When you reach the line in the listing below that contains "Image resolution: width=1483", begin returning lines exactly as written, and stop after the line that contains "Task: Open the Orologio". Return no other lines.

• _Records for the task_
● ● ●

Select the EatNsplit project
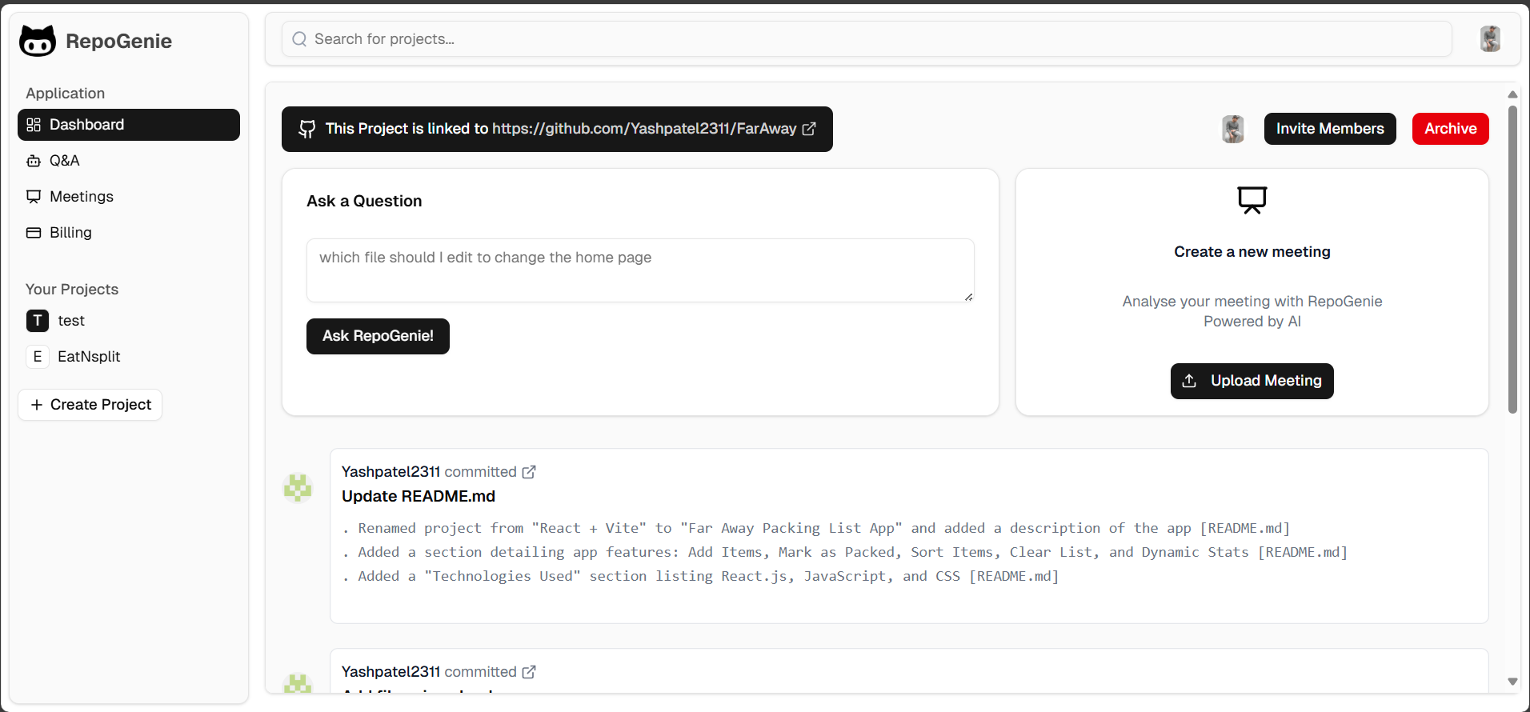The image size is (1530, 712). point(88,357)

● ● ●

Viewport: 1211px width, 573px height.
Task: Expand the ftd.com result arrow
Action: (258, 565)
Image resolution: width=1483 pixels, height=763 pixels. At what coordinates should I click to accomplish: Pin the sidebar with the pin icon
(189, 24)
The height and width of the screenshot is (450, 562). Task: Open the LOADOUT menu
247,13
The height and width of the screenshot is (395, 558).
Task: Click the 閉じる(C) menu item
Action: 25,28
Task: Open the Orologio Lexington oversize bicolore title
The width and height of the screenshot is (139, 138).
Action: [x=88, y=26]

● ● ●

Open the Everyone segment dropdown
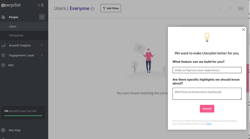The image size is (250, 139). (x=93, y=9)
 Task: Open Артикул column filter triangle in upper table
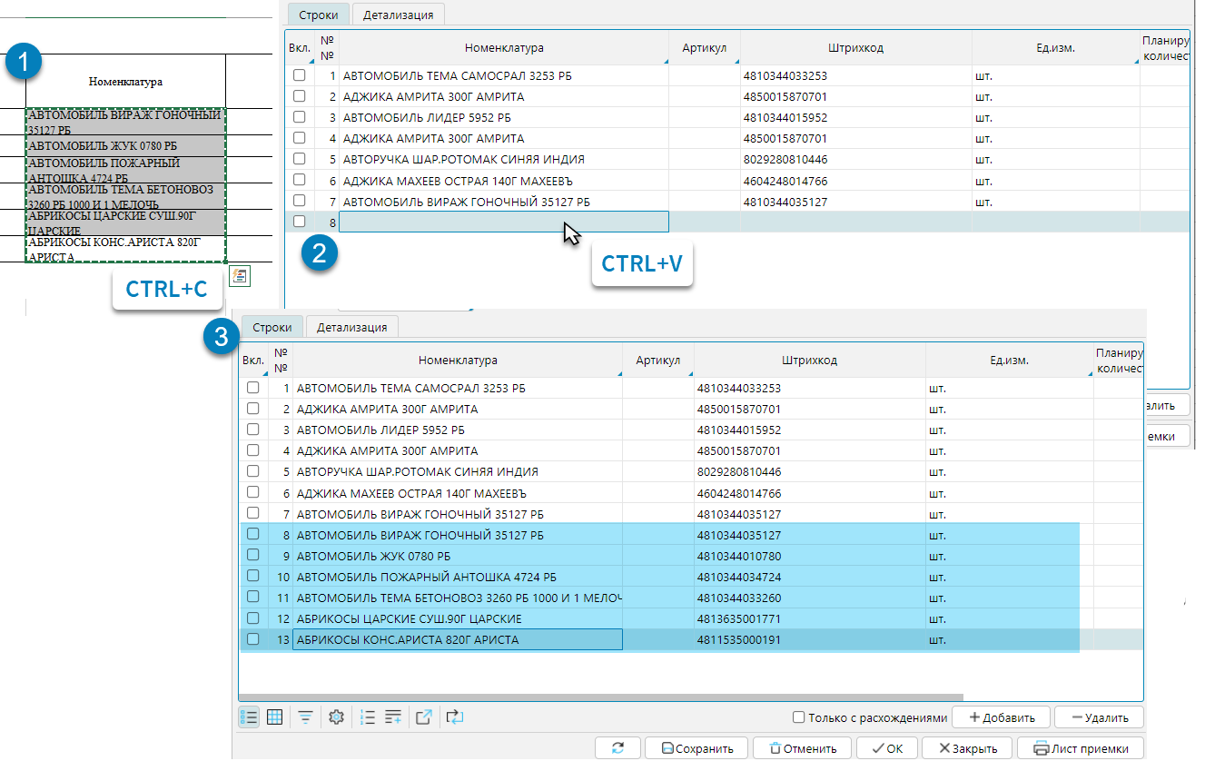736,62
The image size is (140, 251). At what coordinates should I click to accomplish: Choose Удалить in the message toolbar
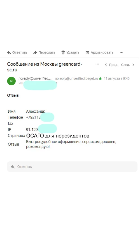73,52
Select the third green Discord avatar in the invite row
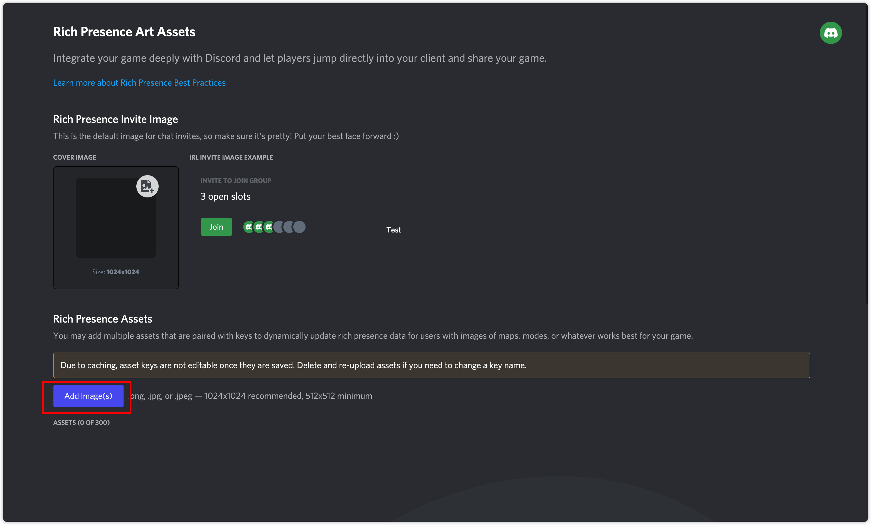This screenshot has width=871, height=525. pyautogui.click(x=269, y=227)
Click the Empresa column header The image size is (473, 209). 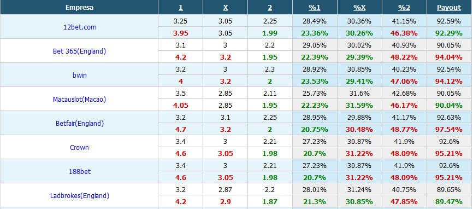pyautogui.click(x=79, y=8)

● ● ●

• _Task solution_
Image resolution: width=1483 pixels, height=763 pixels. At what coordinates should I click to accomplish: Pin the sidebar with the pin icon
(189, 24)
The height and width of the screenshot is (450, 562). Task: Open the LOADOUT menu
247,13
The height and width of the screenshot is (395, 558).
Task: Click the 閉じる(C) menu item
Action: 25,28
Task: Open the Orologio Lexington oversize bicolore title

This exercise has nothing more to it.